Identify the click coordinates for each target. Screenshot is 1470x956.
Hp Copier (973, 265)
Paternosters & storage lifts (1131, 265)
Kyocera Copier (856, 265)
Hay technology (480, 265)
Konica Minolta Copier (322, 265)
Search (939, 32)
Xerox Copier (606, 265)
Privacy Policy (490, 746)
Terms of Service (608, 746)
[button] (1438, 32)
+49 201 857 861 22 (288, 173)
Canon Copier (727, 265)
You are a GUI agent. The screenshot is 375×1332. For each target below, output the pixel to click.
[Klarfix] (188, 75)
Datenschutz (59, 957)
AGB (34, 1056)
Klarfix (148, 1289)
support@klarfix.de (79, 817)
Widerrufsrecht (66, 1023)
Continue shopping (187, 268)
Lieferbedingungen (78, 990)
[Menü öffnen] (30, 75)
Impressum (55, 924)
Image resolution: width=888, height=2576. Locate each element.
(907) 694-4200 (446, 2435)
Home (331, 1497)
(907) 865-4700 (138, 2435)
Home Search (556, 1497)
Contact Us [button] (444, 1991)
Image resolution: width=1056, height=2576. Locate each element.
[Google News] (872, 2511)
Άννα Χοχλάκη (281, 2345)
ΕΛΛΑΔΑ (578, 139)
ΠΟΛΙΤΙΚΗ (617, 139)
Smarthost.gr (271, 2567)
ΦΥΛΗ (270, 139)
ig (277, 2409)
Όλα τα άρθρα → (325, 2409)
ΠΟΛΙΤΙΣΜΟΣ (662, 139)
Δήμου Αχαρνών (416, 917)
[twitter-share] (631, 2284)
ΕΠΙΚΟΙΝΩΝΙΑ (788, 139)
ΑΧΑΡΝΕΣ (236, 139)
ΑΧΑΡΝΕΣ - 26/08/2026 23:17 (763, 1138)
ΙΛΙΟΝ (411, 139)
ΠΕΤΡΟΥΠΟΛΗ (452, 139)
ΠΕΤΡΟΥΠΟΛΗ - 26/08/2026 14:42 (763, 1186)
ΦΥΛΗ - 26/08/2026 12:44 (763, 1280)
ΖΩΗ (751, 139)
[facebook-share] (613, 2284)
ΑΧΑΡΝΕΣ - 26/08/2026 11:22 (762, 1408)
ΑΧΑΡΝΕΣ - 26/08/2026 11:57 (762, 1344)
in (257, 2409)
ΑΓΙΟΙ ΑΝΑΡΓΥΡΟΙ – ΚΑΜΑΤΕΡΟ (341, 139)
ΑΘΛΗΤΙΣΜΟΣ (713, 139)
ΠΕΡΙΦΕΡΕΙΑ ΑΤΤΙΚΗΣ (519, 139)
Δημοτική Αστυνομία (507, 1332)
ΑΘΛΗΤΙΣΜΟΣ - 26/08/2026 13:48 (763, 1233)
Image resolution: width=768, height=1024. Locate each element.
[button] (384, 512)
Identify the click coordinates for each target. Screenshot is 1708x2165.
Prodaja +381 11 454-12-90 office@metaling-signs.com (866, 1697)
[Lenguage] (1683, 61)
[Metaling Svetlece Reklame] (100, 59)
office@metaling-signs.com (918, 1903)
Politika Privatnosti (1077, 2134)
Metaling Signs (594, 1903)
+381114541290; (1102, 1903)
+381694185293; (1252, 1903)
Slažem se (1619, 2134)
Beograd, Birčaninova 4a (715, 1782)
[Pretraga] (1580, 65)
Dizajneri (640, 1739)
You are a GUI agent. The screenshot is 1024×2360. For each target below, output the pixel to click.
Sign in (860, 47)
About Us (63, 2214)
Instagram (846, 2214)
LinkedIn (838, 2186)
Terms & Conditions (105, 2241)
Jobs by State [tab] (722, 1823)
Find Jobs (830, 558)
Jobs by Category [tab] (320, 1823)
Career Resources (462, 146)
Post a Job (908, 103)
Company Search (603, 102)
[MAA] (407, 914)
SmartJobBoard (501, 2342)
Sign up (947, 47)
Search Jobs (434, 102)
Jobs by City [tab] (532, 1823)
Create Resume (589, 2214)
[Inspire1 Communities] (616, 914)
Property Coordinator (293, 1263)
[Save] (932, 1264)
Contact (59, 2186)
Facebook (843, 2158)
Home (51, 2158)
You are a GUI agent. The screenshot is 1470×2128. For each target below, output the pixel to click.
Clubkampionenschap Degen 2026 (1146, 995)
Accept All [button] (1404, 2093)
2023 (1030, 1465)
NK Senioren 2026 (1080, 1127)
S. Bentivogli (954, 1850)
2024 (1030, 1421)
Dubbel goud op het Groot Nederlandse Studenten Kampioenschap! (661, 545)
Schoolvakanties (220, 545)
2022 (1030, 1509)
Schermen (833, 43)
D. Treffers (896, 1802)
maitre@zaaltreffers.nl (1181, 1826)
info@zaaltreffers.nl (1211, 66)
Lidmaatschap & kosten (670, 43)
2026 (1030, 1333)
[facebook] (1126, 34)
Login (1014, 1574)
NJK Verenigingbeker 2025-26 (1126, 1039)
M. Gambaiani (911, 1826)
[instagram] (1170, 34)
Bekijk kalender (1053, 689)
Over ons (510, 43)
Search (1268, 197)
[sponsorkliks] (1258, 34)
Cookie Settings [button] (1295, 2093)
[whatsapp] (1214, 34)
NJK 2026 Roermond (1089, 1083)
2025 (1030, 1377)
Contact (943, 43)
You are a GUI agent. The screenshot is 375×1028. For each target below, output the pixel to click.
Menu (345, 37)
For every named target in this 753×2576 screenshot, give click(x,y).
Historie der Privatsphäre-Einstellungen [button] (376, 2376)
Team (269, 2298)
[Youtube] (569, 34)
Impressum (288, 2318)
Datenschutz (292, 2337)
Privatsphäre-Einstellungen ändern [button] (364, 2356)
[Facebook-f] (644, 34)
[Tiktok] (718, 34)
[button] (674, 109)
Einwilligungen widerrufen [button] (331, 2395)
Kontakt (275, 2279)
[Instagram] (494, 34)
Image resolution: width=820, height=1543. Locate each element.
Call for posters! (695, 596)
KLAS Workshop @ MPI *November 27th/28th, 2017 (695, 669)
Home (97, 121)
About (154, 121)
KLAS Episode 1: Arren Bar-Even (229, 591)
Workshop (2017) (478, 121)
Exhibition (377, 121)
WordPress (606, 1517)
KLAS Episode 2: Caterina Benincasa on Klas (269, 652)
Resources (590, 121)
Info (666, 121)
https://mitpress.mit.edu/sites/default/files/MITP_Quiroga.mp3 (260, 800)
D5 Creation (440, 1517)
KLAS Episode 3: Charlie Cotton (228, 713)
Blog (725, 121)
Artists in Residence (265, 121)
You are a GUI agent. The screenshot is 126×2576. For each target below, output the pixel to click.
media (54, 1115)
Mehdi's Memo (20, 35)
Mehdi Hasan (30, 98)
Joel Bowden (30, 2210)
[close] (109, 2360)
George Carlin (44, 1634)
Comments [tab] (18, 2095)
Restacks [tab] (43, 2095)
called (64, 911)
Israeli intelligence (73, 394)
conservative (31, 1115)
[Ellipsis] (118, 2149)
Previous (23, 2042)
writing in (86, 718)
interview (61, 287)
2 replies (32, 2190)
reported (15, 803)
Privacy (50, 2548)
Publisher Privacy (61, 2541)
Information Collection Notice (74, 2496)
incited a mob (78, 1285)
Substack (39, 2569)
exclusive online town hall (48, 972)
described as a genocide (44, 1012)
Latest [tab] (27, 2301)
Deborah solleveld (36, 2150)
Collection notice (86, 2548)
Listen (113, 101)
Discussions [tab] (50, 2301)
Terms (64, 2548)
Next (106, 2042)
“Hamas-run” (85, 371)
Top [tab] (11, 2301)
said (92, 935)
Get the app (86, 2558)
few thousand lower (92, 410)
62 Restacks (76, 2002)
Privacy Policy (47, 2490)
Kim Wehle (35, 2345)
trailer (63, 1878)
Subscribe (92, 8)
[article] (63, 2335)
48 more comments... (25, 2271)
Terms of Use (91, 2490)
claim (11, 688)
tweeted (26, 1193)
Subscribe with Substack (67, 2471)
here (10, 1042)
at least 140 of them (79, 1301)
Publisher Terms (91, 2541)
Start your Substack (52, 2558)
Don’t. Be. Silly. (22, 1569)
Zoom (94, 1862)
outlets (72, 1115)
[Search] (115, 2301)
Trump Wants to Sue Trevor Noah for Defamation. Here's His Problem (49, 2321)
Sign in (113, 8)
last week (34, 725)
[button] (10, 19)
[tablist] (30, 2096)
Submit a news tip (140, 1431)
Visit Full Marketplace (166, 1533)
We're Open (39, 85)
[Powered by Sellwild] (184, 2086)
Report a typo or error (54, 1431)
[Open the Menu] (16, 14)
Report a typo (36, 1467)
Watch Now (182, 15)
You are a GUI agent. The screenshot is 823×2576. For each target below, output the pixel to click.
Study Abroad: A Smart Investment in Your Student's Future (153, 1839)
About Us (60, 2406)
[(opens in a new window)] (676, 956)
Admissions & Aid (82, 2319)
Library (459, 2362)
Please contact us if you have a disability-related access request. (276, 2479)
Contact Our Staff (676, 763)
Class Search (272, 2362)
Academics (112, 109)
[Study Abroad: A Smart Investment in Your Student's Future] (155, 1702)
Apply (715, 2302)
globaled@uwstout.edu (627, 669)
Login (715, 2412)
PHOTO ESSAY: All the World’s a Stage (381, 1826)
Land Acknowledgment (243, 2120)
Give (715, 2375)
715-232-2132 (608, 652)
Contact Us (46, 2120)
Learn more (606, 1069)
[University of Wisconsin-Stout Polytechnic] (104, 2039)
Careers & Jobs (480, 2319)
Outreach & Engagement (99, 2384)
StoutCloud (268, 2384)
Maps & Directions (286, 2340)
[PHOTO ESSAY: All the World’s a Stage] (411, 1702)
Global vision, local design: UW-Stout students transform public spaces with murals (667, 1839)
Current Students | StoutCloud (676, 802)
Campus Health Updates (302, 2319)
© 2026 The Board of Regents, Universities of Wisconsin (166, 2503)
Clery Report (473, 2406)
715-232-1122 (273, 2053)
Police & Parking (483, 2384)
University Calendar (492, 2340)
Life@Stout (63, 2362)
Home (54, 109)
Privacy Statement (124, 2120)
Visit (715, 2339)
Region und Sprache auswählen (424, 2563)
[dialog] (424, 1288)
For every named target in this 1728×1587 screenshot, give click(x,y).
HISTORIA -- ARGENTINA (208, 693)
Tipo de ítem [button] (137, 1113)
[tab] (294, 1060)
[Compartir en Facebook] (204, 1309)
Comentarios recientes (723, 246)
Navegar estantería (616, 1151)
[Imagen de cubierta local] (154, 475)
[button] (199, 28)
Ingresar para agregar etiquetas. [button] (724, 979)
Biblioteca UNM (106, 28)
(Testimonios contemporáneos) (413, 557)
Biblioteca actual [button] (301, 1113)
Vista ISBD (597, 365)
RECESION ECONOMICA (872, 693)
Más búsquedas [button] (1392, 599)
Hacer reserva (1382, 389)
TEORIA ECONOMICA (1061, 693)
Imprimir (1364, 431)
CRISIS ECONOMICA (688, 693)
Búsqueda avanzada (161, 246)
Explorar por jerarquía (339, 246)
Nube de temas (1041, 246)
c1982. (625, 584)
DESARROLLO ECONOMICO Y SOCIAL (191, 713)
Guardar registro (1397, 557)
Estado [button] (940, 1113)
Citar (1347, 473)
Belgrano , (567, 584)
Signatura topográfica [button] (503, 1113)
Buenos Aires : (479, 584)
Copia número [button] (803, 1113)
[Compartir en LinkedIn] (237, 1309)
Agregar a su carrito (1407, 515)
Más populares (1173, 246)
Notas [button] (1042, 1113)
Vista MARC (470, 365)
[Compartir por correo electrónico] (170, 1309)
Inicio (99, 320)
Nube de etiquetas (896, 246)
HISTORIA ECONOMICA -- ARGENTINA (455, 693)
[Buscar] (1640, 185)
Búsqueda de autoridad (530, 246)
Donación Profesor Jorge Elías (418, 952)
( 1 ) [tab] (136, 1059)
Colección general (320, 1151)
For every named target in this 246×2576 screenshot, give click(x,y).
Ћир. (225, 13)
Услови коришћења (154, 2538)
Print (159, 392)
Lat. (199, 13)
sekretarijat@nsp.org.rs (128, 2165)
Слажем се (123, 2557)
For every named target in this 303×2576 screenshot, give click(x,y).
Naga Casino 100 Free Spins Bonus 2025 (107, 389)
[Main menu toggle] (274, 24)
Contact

▶ _EXERCISE AIM_:
I'd like the lines above from the one with "[Search] (115, 2301)" up to and including the one with "Academics (112, 109)" copied exactly, with no other lines.

▶ _RESPONSE TO THE TASK_:
[Search] (115, 2301)
Trump Wants to Sue Trevor Noah for Defamation. Here's His Problem (49, 2321)
Sign in (113, 8)
last week (34, 725)
[button] (10, 19)
[tablist] (30, 2096)
Submit a news tip (140, 1431)
Visit Full Marketplace (166, 1533)
We're Open (39, 85)
[Powered by Sellwild] (184, 2086)
Report a typo or error (54, 1431)
[Open the Menu] (16, 14)
Report a typo (36, 1467)
Watch Now (182, 15)
You are a GUI agent. The screenshot is 823×2576. For each target below, output the pixel to click.
Study Abroad: A Smart Investment in Your Student's Future (153, 1839)
About Us (60, 2406)
[(opens in a new window)] (676, 956)
Admissions & Aid (82, 2319)
Library (459, 2362)
Please contact us if you have a disability-related access request. (276, 2479)
Contact Our Staff (676, 763)
Class Search (272, 2362)
Academics (112, 109)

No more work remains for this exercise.